• LISTING:
++++++

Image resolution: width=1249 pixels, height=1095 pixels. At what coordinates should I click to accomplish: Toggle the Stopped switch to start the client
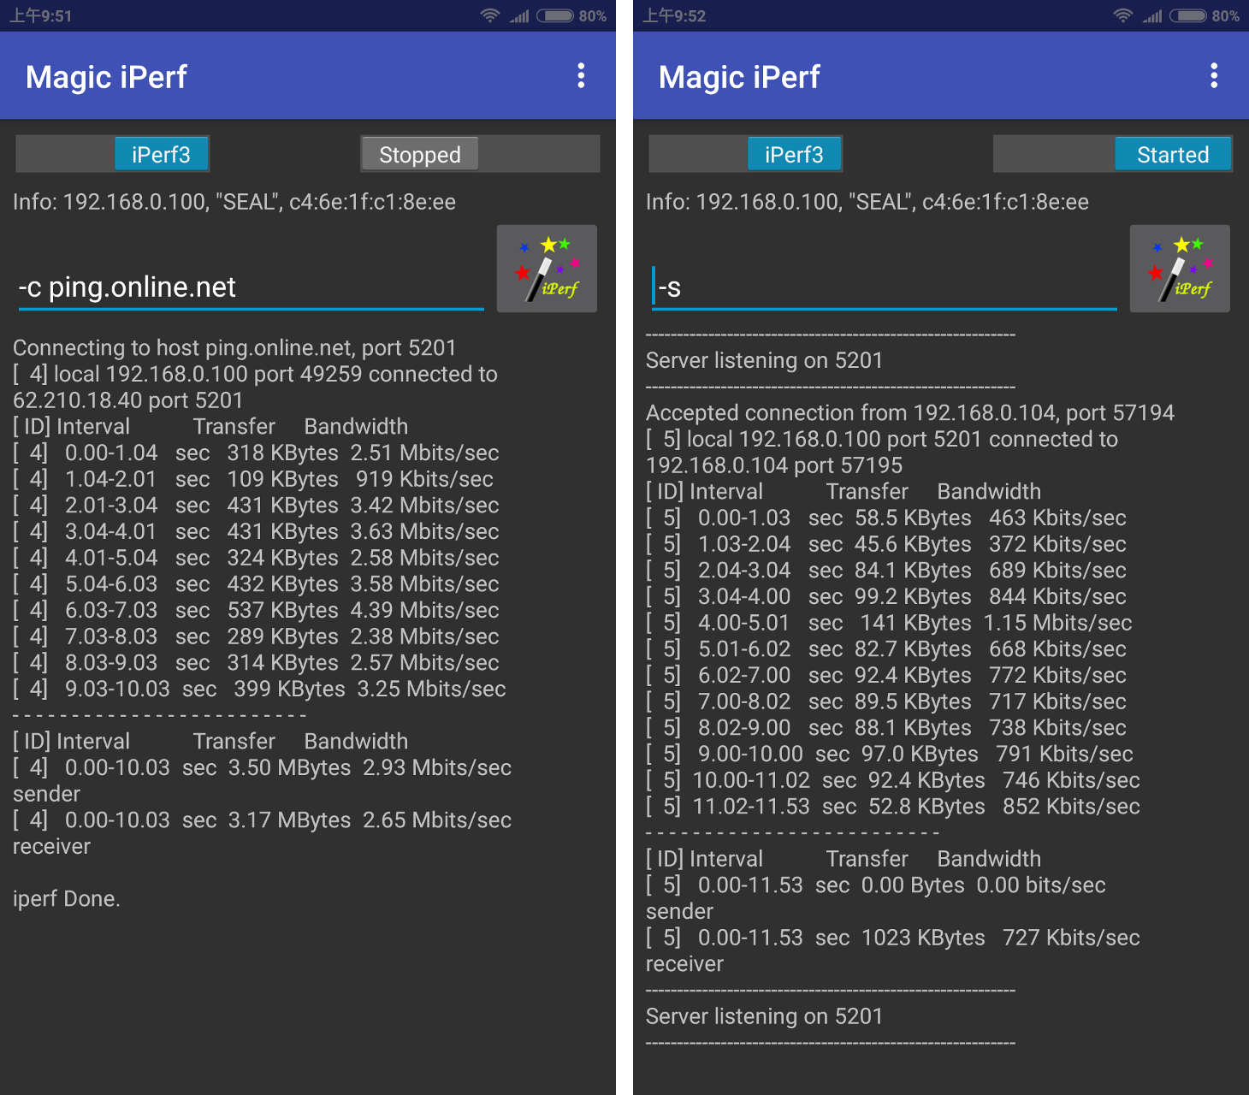(x=419, y=154)
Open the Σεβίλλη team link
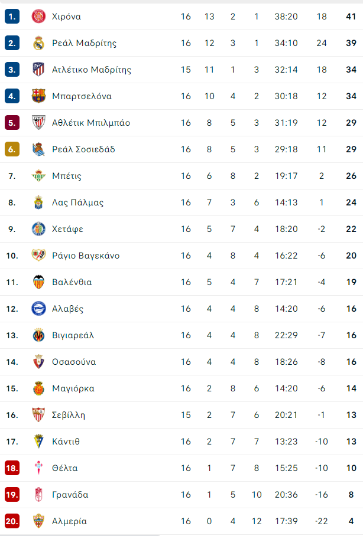363x536 pixels. [69, 415]
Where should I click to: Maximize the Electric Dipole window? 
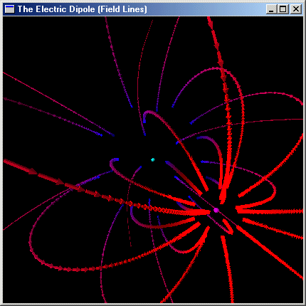pos(283,9)
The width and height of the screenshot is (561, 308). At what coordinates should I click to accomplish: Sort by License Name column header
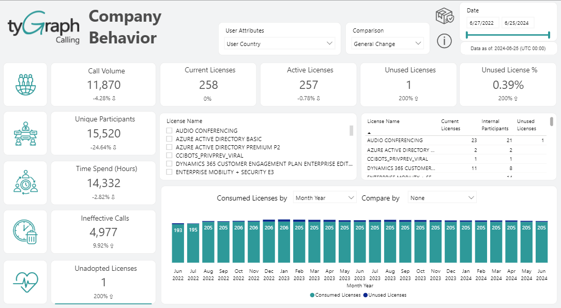(383, 121)
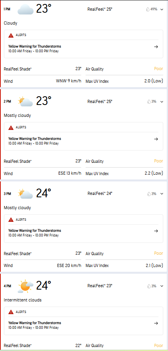Click the cloudy weather icon at 1 PM
This screenshot has height=351, width=168.
[x=25, y=9]
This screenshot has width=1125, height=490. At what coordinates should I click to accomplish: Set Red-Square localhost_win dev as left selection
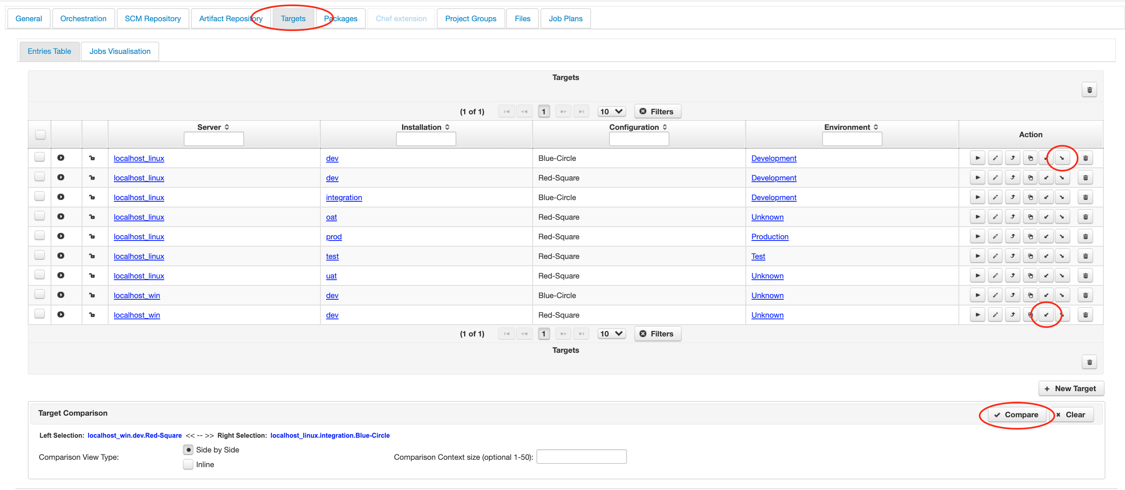click(1046, 315)
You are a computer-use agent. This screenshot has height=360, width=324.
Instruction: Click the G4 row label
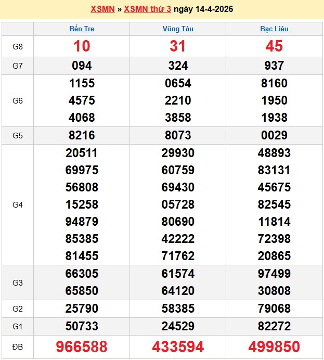point(18,205)
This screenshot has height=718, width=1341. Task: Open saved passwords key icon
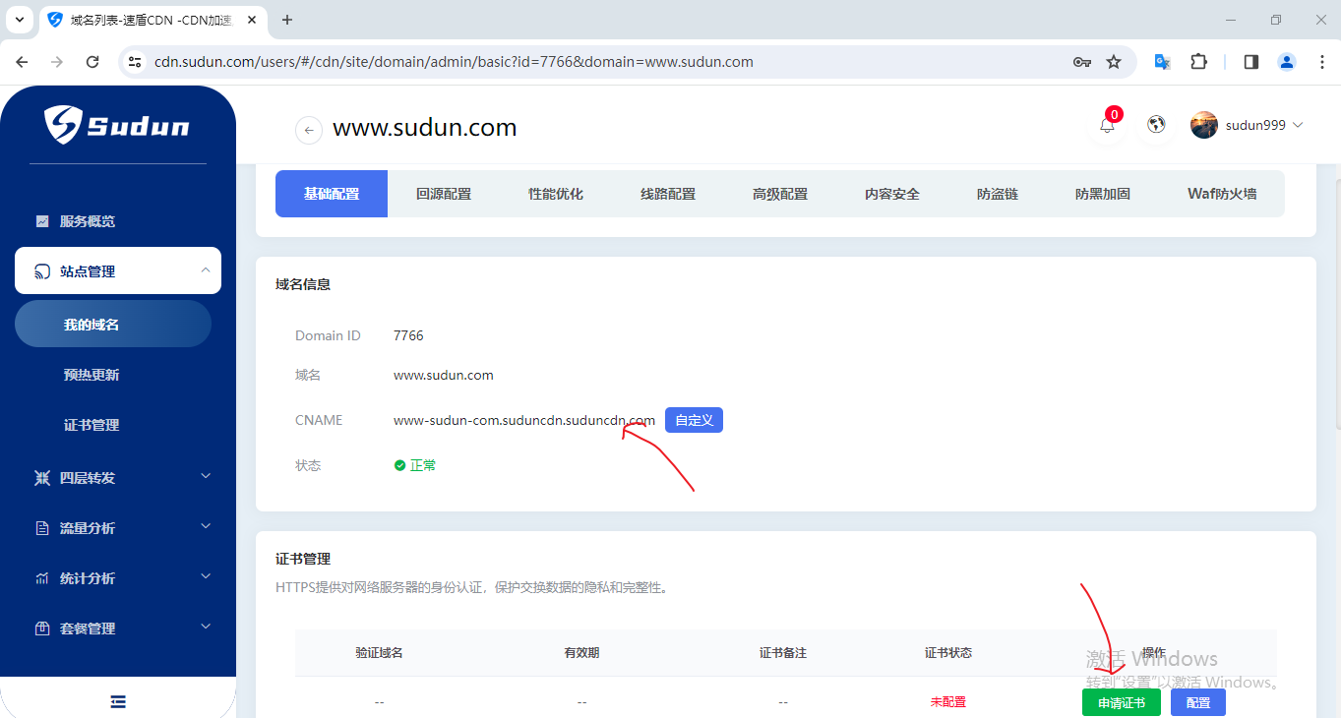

++++++

• BRIEF:
From the records above, pull out each line that contains the word "what".

• REPLY:
Image resolution: width=1249 pixels, height=1095 pixels. At what coordinates should I click to accomplish: Toggle the Stopped switch to start the client
The width and height of the screenshot is (561, 308). At what coordinates should I click to accomplish: Sort by License Name column header
This screenshot has width=1125, height=490. At what coordinates should I click to accomplish: Set Red-Square localhost_win dev as left selection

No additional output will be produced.